All lines below containing "Cloud" are to be listed.

**Provided data:**
= Beginning of Section =

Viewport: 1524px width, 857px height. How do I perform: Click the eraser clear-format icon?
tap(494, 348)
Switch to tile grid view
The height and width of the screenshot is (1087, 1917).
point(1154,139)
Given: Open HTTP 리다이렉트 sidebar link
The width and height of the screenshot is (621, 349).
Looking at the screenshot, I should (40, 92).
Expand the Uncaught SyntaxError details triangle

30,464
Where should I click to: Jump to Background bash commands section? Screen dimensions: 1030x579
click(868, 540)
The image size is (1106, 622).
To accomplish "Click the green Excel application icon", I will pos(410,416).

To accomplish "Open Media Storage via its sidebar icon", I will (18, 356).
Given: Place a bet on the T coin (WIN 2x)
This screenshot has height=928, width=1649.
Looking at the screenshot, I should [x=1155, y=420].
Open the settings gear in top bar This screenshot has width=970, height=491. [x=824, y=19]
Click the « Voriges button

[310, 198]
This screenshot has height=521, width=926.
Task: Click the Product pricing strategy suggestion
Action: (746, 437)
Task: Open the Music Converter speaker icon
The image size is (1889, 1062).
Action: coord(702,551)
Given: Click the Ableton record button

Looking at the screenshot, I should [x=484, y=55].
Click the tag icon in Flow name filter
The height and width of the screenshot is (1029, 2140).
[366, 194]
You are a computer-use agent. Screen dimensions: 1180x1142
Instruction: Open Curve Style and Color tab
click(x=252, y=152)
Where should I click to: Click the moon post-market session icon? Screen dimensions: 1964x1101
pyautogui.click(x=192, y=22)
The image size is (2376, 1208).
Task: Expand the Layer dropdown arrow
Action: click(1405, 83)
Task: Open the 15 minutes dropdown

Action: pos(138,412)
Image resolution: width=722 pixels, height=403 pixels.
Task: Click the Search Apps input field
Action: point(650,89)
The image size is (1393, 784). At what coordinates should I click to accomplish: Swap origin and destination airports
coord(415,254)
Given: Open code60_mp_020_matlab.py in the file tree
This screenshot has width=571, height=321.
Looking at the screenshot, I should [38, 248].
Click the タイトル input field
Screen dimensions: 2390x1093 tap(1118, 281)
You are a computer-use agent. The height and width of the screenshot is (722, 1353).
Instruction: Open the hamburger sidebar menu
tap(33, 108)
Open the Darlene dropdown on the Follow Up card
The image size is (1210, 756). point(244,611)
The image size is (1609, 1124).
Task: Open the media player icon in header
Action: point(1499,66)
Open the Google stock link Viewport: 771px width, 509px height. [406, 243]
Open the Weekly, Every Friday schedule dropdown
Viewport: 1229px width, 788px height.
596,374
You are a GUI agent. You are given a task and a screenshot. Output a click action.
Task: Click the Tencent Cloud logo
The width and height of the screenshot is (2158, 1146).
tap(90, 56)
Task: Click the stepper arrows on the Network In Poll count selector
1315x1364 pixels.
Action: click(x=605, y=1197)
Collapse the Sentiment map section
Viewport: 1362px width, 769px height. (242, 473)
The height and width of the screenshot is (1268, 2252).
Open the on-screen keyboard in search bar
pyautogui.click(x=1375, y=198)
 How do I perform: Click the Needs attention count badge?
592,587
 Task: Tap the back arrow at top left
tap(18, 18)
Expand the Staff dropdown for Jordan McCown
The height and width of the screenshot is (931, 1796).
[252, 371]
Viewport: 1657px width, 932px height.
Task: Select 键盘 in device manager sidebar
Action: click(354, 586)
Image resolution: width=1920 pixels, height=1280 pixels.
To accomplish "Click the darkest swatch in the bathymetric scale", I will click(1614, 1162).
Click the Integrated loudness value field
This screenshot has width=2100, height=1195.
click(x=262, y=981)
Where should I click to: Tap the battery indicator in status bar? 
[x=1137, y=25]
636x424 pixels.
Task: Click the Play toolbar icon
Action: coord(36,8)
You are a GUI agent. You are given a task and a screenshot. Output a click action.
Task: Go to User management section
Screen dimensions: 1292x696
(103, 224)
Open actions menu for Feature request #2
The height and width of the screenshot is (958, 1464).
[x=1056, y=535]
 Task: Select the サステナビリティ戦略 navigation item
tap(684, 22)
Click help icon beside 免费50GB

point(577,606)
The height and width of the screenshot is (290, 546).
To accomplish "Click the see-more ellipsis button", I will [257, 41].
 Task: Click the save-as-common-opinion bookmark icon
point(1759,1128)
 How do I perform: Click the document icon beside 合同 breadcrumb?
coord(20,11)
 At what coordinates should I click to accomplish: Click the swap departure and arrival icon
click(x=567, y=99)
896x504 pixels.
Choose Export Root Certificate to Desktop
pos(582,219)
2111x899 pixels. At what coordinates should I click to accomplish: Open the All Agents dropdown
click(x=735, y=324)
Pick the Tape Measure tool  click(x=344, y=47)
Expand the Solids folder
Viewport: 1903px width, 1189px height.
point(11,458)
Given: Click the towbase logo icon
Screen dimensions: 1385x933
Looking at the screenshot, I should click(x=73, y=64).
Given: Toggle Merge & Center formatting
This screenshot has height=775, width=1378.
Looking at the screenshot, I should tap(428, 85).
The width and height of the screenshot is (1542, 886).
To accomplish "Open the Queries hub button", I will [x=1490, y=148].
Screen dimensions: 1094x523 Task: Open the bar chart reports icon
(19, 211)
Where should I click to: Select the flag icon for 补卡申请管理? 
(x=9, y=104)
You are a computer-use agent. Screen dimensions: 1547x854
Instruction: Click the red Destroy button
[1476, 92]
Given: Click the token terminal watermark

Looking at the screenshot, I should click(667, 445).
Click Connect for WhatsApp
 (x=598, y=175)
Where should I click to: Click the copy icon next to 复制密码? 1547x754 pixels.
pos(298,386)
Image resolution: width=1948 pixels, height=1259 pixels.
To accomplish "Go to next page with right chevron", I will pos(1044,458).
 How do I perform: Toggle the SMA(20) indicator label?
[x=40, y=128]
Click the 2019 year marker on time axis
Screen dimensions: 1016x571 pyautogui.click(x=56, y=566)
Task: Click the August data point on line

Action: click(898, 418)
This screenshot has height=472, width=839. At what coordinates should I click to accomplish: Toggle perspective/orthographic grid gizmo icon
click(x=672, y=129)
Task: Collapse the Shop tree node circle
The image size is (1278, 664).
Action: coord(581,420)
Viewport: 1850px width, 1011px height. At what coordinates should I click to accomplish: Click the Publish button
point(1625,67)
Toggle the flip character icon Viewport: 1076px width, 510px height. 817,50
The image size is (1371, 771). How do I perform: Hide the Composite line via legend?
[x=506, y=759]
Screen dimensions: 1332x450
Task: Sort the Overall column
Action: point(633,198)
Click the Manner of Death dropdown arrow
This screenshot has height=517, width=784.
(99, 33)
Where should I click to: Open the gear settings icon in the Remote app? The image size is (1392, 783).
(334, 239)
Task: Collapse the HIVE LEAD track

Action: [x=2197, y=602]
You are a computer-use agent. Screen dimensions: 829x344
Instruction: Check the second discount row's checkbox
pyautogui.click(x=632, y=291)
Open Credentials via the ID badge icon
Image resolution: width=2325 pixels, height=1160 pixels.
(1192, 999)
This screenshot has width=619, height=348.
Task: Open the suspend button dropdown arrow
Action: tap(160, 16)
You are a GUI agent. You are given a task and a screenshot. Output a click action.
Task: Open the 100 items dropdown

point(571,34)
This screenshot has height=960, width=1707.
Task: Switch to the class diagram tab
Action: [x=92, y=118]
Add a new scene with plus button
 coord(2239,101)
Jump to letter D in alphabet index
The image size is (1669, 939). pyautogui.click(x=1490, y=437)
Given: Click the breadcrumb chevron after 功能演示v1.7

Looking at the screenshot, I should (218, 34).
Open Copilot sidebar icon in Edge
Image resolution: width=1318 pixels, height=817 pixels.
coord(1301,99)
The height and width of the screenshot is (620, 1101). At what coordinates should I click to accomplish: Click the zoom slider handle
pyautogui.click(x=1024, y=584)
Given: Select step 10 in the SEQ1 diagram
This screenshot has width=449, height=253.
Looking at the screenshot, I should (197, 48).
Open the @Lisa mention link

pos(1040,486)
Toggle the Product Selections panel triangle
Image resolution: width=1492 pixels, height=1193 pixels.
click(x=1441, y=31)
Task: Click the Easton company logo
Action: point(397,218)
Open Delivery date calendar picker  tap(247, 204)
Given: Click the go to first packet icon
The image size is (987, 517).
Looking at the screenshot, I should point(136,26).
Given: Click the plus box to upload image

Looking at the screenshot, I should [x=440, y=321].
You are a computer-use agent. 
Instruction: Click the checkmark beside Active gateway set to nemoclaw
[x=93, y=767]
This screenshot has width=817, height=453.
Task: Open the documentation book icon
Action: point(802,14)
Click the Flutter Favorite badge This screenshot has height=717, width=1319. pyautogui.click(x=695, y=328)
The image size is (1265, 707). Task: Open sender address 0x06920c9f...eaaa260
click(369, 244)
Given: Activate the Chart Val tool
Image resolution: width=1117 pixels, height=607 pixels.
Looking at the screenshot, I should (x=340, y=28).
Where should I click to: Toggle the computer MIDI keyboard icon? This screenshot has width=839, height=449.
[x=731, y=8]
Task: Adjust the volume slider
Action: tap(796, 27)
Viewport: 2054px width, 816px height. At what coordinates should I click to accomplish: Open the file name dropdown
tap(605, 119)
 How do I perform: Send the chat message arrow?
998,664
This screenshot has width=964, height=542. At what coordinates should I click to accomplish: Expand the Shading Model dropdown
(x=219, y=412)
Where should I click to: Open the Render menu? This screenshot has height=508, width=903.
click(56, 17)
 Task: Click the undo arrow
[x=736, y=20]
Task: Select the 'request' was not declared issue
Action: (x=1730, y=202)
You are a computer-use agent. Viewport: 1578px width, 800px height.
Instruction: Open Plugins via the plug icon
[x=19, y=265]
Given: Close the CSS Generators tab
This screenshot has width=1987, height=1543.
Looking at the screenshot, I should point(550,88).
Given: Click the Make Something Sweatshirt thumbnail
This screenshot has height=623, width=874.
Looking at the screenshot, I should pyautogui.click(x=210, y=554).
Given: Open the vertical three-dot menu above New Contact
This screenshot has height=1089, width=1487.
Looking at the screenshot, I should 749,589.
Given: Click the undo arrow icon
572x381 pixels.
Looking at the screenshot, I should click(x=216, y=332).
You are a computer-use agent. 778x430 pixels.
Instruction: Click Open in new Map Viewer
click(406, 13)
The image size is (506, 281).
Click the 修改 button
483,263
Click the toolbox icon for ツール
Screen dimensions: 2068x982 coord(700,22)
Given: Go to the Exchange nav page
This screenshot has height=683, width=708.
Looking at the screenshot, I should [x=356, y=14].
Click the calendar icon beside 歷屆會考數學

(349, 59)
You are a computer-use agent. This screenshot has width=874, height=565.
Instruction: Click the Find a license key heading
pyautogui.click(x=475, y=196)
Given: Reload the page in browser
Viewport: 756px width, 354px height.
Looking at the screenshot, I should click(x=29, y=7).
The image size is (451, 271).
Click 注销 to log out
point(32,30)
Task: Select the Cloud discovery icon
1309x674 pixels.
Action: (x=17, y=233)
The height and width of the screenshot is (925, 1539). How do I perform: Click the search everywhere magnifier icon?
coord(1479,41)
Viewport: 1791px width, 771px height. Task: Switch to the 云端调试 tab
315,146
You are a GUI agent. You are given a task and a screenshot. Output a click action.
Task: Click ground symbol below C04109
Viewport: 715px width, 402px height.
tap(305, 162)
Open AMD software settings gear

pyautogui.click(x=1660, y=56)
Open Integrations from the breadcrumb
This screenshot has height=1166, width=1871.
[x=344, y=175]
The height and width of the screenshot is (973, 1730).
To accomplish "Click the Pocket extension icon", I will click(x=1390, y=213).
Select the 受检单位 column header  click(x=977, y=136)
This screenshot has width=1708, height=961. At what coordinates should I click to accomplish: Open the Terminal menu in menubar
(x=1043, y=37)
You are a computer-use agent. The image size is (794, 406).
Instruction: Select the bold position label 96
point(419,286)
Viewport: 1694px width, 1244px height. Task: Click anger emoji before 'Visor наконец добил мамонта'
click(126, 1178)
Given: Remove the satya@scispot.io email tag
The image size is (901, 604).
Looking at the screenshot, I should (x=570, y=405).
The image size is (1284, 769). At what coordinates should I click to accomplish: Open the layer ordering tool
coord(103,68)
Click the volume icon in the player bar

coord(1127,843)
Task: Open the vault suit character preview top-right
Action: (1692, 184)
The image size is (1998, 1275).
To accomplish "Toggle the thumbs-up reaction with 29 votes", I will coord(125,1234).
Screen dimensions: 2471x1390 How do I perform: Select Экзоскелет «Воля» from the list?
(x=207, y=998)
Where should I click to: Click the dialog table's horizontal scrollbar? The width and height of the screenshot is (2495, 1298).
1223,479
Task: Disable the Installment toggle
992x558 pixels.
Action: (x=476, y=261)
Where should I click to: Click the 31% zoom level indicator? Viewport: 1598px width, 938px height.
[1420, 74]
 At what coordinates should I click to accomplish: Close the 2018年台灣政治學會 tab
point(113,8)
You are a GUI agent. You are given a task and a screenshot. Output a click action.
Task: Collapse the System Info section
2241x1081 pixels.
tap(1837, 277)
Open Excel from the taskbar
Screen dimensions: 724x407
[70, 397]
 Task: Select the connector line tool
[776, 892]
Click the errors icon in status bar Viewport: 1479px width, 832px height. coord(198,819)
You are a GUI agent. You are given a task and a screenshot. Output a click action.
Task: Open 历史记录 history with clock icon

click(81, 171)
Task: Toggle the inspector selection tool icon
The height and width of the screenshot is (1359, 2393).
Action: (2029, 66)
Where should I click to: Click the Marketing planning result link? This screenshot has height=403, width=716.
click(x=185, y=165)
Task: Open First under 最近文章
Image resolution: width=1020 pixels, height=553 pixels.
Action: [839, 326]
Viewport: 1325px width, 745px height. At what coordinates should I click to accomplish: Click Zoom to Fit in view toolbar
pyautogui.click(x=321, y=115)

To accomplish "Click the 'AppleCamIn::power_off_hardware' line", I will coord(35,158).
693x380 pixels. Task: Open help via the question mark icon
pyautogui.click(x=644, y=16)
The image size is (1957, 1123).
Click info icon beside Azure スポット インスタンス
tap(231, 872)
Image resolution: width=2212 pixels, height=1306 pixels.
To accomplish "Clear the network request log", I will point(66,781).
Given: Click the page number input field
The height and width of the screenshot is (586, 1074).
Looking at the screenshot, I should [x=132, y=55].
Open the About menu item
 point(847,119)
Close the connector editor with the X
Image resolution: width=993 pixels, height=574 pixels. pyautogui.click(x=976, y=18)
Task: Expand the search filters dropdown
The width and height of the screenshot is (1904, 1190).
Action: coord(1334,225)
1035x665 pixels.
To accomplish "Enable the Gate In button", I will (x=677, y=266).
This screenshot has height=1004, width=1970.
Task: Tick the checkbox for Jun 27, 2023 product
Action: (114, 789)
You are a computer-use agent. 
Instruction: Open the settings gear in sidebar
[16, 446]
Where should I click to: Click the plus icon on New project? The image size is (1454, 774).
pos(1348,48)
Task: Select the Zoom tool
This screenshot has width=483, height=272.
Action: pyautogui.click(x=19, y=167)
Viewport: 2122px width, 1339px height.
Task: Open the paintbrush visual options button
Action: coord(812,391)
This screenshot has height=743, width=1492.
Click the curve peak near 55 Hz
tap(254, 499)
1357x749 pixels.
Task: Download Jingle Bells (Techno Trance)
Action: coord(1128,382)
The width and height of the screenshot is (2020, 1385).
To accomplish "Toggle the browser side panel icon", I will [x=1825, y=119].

= End of Section =

**Answer:**
Task: Click the Tencent Cloud logo
Task: Select the Cloud discovery icon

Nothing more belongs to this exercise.